Mises Wire

Saving Marriage From the State

Saving Marriage From the State

For kicks, and to make sure that I don’t just buy libertarian “indoctrination” without listening to the opposition, I’m on the Heritage Foundation e-mail list. Today, I received an entertaining article on the PolicyWire. Marriage Amendment Protects Federalism by Edwin Meese III. The sad thing is, it’s not intended to be entertaining. But, when error is so rampant in a document it’s hard not to find it to be somewhat amusing. The problem, of course, is that, like many on the right (and left for that matter), Meese doesn’t realize any difference between social institutions and government institutions. After all, how could any social institution exist without government force ensuring it? The answer, as all libertarians know, is simple. Incentives. There are incentives that exist that encourage people to engage in socially beneficial actions. (For details regarding the family in particular, Hoppe’s Democracy: The God That Failed has some great sections.)

Even (no, especially) the most religious conservatives would have to concede, that, if the Bible is true, then marriage predates the State. After all, the words of Scripture themselves state that Adam and Eve were married (Gen. 2:25 call Adam and Eve “the man and his wife”). And this happened in some mystical way that didn’t require a government’s rubber stamp of approval. So much for the argument that a fundamental social institution requires government enforcement. But, Meese doesn’t rely on this bad argument, he adds a few more to it. He states, “A highly integrated society such as ours—with questions of property ownership, tax and economic liability, inheritance, and child custody crossing state lines—requires a uniform definition of marriage.”

Excellent point. Property ownership, tax and economic liability, inheritance and child custody also shouldn’t be government issues. Like all issues, these should be left up to the free actions of individuals. It seems to me that the rule would be simple in a free society. You walk out on your family, you walk out on your right to the family’s property. (Think of this analogy: You walk out on your job. Do you have a right to your paycheck? Of course not, barring some previous arrangement, like a prenup.) It seems to me that this rule alone would strengthen marriage far more than any nominal legal definition would. Child support payments are another issue that should be considered, of course. This too, should be left to private contract. Let the marriage partners agree to what would happen in that case, and hold them to it.

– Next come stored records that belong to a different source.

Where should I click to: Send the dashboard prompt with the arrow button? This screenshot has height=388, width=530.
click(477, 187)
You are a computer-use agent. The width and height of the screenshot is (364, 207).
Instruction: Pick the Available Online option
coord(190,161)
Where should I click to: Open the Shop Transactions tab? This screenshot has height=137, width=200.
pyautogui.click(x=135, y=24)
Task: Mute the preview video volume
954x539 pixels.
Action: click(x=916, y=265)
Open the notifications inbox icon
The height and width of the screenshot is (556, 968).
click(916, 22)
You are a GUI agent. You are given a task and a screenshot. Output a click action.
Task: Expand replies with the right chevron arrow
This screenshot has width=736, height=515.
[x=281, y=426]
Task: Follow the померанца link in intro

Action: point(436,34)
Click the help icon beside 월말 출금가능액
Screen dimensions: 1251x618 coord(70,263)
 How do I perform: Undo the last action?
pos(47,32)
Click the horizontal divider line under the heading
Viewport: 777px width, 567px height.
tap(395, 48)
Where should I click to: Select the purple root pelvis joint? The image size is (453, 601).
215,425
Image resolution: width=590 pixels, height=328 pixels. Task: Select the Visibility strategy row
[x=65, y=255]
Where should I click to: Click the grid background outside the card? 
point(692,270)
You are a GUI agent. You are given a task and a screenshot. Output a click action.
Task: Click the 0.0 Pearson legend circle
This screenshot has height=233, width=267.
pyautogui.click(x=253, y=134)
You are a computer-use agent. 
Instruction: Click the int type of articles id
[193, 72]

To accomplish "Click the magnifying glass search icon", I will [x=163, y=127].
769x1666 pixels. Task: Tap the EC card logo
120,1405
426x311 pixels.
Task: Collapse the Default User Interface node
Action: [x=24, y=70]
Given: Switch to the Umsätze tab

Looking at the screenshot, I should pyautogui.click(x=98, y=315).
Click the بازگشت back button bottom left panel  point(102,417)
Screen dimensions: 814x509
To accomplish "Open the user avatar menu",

An oversimplification? Actually, I don’t think it’s any worse than our current system. It’s far less arbitrary, and probably just as likely to find the “deadbeat Dads” that try to hide. Meese then moves to the real point: “In order to guard the states’ liberty to determine marriage policy in accord with the principles of federalism, society as a whole must prevent the institution itself from being redefined out of existence or abolished altogether.” Of course, this only makes sense if “society as a whole” really means “the federal government”. After all, if “society as a whole” (in the real sense) doesn’t want marriage anymore, it has a simple solution: people stop getting married. If it wants to prevent it from being “redefined out of existence or abolished”, then people get married. Simple as that. The only way marriage can truly be “redefined out of existence or abolished altogether” is if a coercive institution does so. This coercive institution, as we all know, is government.

If you’re a cultural “conservative” (I am) who believes in the sanctity and importance of marriage (I do), there is only one rational conclusion that can be drawn from Meese’s article. Marriage is most endangered when it rests in the coercive hands of the State.